Details of Karni's alleged scheme
According to a U.S. government affidavit against Karni, Humayun Khan, the CEO of a Pakistani company, Pakland PME, approached Karni around June 2003 in search of triggered spark gaps, model number GP-20B, made by PerkinElmer Optoelectronics of Salem, Massachusetts. It is not clear exactly how many spark gaps Pakland initially sought. A source in South Africa told U.S. law enforcement that Pakland sought between 100 and 400 units, according to court records, and Pakland eventually placed an order for 200.
Triggered spark gaps are a dual-use item. They can be used to detonate nuclear weapons or to separate missile stages, but they can also be used in lithotripters, medical devices used to break up kidney stones without surgery. The Nuclear Suppliers Group agreed to restrict their export if there is a risk they will be used in nuclear weapons.[1] Based on the NSG guidelines, the United States requires an export license to send them to countries of nuclear proliferation concern, including India, Iran, North Korea, and Pakistan.
In search of the triggered spark gaps, according to the affidavit, Karni first contacted the company Polytec, PerkinElmer's sales representative in France. The affidavit states that in response to Karni's request, a Polytec representative told him that, because of the potential nuclear application of the spark gaps, he would need a U.S. export license to send them to Pakistan. In a fax dated June 11, 2003, Polytec told Karni that the spark gaps were subject to a U.S. export license and that he would need to provide an end-user certificate with detailed information on the spark gaps' end user and use, including a statement that the items would be used in South Africa, not re-exported, and that they would not be used "for nuclear application."

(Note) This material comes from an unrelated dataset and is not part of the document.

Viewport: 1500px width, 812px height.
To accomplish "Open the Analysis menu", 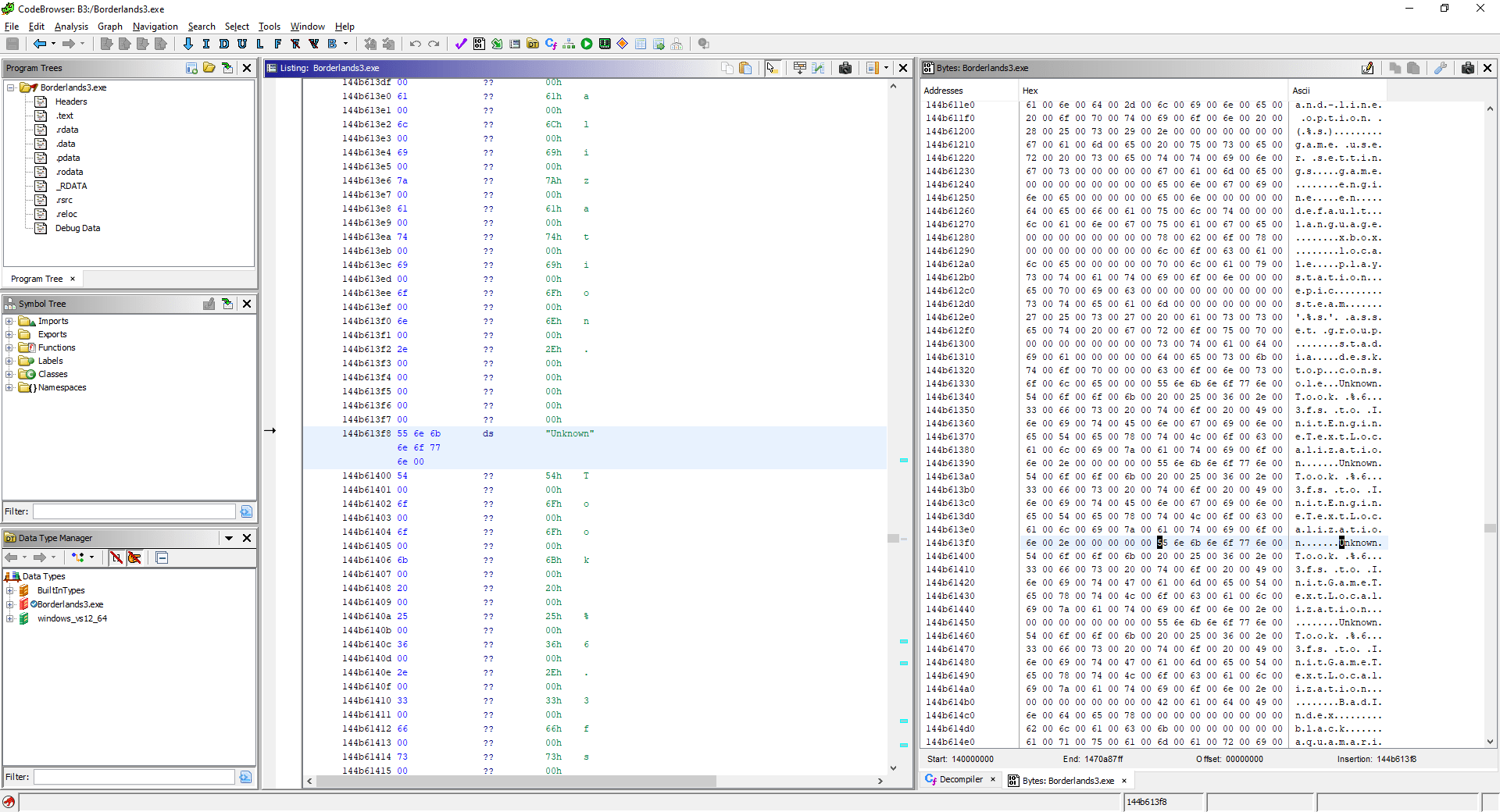I will (x=71, y=26).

The reference to South Africa in Polytec's fax raises the question of whether Karni told Polytec the final destination was South Africa or, as the affidavit alleges, he said it was Pakistan. Karni may have said the destination was Pakistan and then, when he learned that would need an export license, said they were going to South Africa. By changing his story after learning he would need an export license, Karni certainly would have raised suspicions at Polytec. This might explain why Polytec asked Karni to give written statements that the spark gaps would not be re-exported from South Africa or used in nuclear applications. It is possible, however, that for items such as spark gaps the company might regularly ask for such written guarantees.